Here's the best block diagram I've found to help consumers understand the complete folly of bi-wiring. [It uses sarcastic terminology but it is 100% correct in the point they are illustrating]:
As long as you are using the proper thickness of wire in the first place there is absolutely no difference. Bi-wiring was invented to make consumers
buy-wire, twice as much as they actually need.
Interestingly even some electrical engineers just don't get it, so they apply advanced electrical prinicples such as transmission line theory [which has little to do with the frequencies and distances we use in a home audio setting] and when their computer modelling calculates a tiny, tiny, little decrease in insertion loss they proudly wave their results in our faces and proclaim, "See, it is small and maybe inaudible, but it
does make a difference!" They are wrong though because they improperly used different effective wire gauges for their modelling as I shall now explain.
What they don't get is that using double the number of copper strands running across one's living room floor from the amp to the speaker will lower the load (i.e. the resistance the amp sees) and
this may have a tiny, inconsequential, (usually) inaudible effect*. . .
but you also could have applied that to any conventional speaker without bi-wire posts equally as well, simply by using the same two parallel runs used for bi-wiring but twisting them together, on both ends, and connecting that to any run-of-the-mill speaker without bi-wire posts.
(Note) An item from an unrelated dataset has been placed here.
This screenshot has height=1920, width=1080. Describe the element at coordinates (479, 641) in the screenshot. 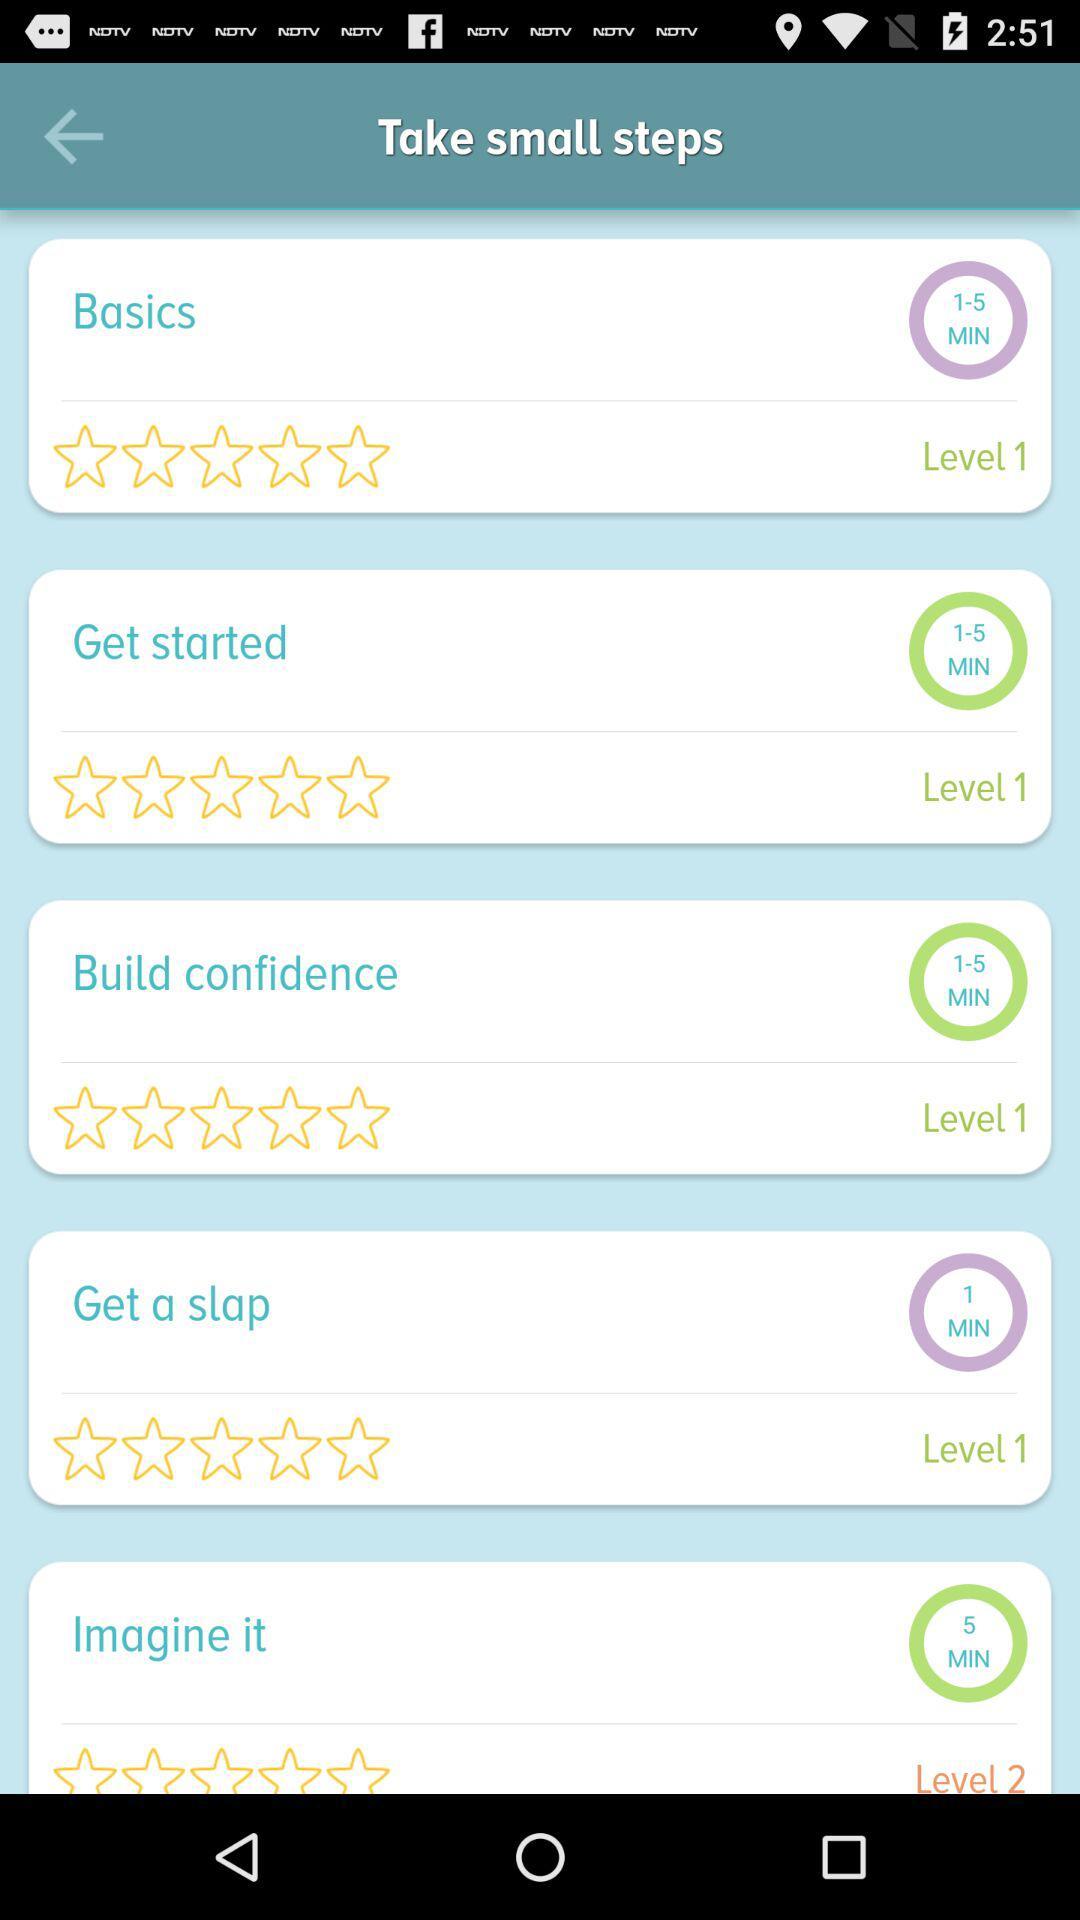

I see `get started item` at that location.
It nets the exact same results! [Or alternatively use a single
thicker wire run from the get go. Again, the only change is that the amp sees a slightly easier load because more strands means an effectively thicker pipe and less resistance.]
*The change to double the number of copper strands could have an audible effect if one has
purposefully used an inadequately thick wire for the original single wire run distance. But we all know an adequate gauge of wire matters so just use the right one in the first place.